Assailants on Friday gunned down an Iraqi journalist who had been working for a local radio station run by a Shiite political party that is the chief rival of anti-American cleric Muqtada al-Sadr, the station and police said, according to the Associated Press (AP).
Jassim al-Batat, 38, was killed by gunmen in a speeding car as he left his house in the town of Qurna in his own car, said Adnan al-Asadi, the head of the local al-Nakhil radio station based in the southern city of Basra. Qurna is 55 miles north of Basra. Police also confirmed that al-Batat was killed in the attack.
More from the AP report;
Al-Nakhil radio is run by the Supreme Islamic Iraqi Council. Its leader Abdul-Aziz al-Hakim has sided with the government of Prime Minister Nouri al-Maliki since Iraqi security forces launched a crackdown on al-Sadr's Mahdi Army militia in Basra a month ago.
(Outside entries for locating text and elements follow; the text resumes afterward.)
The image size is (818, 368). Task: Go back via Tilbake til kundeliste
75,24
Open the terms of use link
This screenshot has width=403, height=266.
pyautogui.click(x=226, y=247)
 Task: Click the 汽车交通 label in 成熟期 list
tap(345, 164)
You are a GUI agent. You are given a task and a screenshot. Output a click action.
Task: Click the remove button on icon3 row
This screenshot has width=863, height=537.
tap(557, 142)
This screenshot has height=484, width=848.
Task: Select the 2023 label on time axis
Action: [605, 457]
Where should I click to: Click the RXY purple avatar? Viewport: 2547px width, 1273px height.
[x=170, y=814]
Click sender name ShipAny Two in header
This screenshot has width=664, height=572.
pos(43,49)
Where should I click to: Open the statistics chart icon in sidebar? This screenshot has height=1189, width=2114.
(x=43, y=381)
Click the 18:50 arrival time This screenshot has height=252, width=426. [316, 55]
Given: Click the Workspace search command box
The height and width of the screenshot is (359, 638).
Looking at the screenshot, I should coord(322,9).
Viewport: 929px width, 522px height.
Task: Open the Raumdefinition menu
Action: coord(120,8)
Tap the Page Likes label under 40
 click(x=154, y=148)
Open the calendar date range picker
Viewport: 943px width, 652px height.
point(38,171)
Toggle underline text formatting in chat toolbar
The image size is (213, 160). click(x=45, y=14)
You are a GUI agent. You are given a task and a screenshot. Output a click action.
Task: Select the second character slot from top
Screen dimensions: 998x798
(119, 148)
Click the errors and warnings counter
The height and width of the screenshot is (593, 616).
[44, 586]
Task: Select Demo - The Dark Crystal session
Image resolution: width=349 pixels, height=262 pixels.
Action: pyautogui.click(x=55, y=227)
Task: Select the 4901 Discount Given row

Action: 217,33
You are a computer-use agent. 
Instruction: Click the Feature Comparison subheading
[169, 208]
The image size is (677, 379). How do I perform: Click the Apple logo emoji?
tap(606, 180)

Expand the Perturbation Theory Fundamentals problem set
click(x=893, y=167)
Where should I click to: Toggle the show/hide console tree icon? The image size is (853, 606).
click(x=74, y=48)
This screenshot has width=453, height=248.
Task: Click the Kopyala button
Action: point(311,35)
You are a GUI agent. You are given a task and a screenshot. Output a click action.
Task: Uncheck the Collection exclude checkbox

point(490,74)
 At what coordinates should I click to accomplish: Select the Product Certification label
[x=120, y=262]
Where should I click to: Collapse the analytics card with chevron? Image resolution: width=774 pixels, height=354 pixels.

Journalists have frequently been targeted or caught up in attacks in Iraq. More than 175 journalists and media support workers have been killed since the U.S.-led invasion in 2003, according to the New York-based Committee to Protect Journalists.
Reporters without Borders, the Paris-based advocacy group, said Friday that 211 media assistants and journalists, including al-Batat, have been killed since the invasion began. The fate of another 14 journalists and assistants who were kidnapped is not known, the group said.